Saved data entries
*** Block opens ***

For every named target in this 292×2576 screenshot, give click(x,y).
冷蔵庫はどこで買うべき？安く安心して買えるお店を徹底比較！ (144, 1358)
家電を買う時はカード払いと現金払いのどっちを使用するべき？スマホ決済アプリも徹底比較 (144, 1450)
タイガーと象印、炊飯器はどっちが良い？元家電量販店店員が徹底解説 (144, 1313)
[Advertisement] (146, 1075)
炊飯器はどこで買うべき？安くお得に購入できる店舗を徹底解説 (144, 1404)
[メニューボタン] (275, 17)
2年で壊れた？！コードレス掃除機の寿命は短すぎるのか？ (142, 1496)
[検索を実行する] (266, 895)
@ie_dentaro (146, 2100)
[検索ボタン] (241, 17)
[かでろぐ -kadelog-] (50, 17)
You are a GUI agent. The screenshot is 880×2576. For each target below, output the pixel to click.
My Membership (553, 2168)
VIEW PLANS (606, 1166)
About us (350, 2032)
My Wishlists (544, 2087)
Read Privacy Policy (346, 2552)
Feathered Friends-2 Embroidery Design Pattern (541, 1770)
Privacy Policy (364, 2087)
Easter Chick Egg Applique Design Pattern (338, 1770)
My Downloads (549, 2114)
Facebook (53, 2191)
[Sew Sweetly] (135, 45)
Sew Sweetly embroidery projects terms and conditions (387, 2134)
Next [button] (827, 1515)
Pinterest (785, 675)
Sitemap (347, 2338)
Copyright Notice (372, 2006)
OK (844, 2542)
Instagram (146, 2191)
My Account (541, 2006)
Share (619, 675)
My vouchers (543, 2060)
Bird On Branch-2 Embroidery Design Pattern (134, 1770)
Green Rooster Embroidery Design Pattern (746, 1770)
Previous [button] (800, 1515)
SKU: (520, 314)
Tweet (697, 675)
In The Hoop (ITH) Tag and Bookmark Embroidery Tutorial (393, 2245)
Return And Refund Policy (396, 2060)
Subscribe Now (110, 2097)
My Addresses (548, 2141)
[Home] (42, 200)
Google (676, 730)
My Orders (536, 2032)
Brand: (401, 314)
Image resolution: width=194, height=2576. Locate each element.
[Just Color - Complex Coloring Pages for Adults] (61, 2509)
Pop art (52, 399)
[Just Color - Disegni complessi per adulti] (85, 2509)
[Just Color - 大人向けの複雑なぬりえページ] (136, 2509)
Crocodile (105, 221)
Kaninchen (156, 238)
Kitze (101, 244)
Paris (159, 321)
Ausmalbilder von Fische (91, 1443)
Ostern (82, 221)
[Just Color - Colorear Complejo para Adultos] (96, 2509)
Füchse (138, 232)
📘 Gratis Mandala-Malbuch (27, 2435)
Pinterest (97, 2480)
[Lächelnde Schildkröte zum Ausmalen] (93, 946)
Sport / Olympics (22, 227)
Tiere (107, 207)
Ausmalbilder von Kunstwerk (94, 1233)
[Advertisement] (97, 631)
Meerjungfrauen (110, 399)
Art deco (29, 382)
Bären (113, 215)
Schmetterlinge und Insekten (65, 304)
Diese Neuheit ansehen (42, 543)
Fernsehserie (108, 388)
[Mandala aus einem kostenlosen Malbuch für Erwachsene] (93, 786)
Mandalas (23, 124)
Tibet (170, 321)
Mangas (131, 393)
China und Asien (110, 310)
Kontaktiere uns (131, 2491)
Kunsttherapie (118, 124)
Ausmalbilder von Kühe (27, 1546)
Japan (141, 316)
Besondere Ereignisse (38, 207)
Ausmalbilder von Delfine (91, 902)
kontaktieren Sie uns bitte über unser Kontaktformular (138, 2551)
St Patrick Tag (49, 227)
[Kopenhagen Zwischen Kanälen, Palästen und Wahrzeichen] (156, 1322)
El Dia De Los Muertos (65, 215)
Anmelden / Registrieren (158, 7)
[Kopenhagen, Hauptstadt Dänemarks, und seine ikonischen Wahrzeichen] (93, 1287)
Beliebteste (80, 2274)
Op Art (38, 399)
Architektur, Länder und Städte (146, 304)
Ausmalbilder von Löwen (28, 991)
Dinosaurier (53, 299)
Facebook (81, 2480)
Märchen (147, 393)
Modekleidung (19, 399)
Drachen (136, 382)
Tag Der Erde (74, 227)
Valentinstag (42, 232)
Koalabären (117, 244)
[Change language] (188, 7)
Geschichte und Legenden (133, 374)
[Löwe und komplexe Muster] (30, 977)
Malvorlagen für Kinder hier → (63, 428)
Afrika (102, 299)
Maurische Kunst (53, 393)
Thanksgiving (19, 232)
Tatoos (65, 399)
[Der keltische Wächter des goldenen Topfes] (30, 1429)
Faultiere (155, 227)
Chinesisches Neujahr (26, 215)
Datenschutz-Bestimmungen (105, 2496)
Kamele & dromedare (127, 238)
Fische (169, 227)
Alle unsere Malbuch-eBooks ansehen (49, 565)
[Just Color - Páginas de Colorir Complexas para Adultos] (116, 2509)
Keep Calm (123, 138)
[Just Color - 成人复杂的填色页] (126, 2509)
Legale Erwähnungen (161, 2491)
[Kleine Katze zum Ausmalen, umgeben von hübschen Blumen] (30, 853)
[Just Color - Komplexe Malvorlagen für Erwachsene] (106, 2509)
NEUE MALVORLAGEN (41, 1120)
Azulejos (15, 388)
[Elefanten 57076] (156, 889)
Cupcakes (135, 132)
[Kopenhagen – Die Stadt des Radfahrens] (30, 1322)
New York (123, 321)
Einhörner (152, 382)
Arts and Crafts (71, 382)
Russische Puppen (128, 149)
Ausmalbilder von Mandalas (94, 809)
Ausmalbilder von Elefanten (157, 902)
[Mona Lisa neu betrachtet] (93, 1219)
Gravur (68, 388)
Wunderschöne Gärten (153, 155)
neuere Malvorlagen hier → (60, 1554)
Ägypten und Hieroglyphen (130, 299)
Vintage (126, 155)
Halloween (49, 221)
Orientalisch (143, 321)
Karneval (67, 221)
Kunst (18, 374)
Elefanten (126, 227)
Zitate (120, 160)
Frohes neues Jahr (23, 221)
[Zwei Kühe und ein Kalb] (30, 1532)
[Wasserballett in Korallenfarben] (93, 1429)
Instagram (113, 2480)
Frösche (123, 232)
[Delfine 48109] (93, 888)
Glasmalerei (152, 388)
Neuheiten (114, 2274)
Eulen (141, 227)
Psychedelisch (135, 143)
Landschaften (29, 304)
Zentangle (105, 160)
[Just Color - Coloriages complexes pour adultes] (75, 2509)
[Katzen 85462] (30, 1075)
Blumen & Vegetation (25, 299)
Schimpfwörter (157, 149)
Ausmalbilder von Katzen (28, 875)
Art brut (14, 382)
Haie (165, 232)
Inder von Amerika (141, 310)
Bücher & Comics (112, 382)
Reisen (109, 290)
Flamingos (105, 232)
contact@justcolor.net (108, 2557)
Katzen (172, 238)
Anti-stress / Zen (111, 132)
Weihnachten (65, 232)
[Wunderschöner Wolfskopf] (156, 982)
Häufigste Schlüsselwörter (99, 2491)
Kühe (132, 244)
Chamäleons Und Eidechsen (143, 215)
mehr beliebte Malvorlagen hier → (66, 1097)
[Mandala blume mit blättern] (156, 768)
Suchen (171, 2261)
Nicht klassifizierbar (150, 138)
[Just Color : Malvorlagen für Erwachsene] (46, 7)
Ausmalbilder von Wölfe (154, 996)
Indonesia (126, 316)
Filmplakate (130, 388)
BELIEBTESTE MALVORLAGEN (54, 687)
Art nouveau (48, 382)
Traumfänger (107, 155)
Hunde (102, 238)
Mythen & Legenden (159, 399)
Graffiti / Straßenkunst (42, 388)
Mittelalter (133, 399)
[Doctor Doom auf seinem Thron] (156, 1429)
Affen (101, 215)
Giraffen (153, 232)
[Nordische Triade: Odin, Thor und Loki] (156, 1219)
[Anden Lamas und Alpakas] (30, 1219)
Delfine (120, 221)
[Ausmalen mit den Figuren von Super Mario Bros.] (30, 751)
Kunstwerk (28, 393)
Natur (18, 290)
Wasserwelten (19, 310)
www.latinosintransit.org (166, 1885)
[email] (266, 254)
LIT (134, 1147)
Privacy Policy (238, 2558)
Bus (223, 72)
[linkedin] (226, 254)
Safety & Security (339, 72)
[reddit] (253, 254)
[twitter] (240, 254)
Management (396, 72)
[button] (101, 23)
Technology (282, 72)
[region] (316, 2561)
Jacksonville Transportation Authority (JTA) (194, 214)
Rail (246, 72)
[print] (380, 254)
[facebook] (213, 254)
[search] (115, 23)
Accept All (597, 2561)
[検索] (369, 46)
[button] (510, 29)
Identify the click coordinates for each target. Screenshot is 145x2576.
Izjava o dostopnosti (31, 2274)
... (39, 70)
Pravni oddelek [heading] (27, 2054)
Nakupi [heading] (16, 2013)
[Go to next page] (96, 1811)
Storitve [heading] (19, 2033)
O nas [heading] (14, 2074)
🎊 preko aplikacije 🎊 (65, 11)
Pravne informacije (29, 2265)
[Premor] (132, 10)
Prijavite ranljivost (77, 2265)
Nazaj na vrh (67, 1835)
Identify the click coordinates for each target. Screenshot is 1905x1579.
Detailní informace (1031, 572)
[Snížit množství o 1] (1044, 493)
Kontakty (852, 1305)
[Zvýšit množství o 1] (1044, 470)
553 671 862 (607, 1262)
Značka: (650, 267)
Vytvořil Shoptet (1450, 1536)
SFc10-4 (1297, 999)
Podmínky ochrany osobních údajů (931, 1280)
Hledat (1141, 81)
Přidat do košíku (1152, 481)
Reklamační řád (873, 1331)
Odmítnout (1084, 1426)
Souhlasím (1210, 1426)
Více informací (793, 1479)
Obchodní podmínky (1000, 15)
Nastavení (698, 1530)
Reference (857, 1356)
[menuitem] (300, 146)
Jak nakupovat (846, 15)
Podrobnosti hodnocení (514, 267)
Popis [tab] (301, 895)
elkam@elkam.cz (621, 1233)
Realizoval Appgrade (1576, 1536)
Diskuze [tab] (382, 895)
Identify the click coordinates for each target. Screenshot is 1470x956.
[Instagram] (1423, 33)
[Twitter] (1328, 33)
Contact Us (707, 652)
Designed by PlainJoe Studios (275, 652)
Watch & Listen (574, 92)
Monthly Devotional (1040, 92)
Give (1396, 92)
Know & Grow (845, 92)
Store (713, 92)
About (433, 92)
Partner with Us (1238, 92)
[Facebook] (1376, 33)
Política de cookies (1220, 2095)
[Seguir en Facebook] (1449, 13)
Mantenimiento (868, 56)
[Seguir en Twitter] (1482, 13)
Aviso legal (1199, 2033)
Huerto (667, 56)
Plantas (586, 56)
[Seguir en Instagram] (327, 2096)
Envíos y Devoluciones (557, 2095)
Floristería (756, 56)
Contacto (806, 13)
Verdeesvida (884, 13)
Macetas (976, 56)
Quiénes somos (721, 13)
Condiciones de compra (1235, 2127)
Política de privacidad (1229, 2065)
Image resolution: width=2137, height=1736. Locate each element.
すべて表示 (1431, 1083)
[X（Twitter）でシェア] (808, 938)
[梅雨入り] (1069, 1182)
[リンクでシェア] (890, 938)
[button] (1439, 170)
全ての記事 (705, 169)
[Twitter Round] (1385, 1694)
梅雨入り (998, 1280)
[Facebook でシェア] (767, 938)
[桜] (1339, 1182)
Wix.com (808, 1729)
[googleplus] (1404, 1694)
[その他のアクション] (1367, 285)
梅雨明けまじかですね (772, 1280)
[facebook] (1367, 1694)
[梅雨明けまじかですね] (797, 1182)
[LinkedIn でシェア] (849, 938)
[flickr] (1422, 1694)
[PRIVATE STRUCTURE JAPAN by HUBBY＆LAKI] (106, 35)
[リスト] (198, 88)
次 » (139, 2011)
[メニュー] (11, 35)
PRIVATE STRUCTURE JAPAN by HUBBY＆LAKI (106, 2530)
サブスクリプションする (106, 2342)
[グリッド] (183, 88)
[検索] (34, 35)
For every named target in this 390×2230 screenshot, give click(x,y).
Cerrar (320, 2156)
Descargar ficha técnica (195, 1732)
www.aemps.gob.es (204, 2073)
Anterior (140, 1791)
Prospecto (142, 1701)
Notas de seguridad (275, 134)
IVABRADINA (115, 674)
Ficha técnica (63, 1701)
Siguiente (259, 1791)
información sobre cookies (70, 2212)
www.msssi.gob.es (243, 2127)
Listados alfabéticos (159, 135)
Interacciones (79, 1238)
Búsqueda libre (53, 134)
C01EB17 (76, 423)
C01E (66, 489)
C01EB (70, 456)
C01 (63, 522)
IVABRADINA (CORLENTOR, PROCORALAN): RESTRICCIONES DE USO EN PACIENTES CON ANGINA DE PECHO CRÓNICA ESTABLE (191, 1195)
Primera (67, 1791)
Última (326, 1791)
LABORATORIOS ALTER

*** Block closes ***

### TO DO
Scan the records above for the lines holding "Thanksgiving (19, 232)" and "Alle unsere Malbuch-eBooks ansehen (49, 565)". Transcribe those two and every line between them word for word, and no others.

### SOLUTION TO THIS EXERCISE
Thanksgiving (19, 232)
Tatoos (65, 399)
[Der keltische Wächter des goldenen Topfes] (30, 1429)
Faultiere (155, 227)
Chinesisches Neujahr (26, 215)
Datenschutz-Bestimmungen (105, 2496)
Kamele & dromedare (127, 238)
Fische (169, 227)
Alle unsere Malbuch-eBooks ansehen (49, 565)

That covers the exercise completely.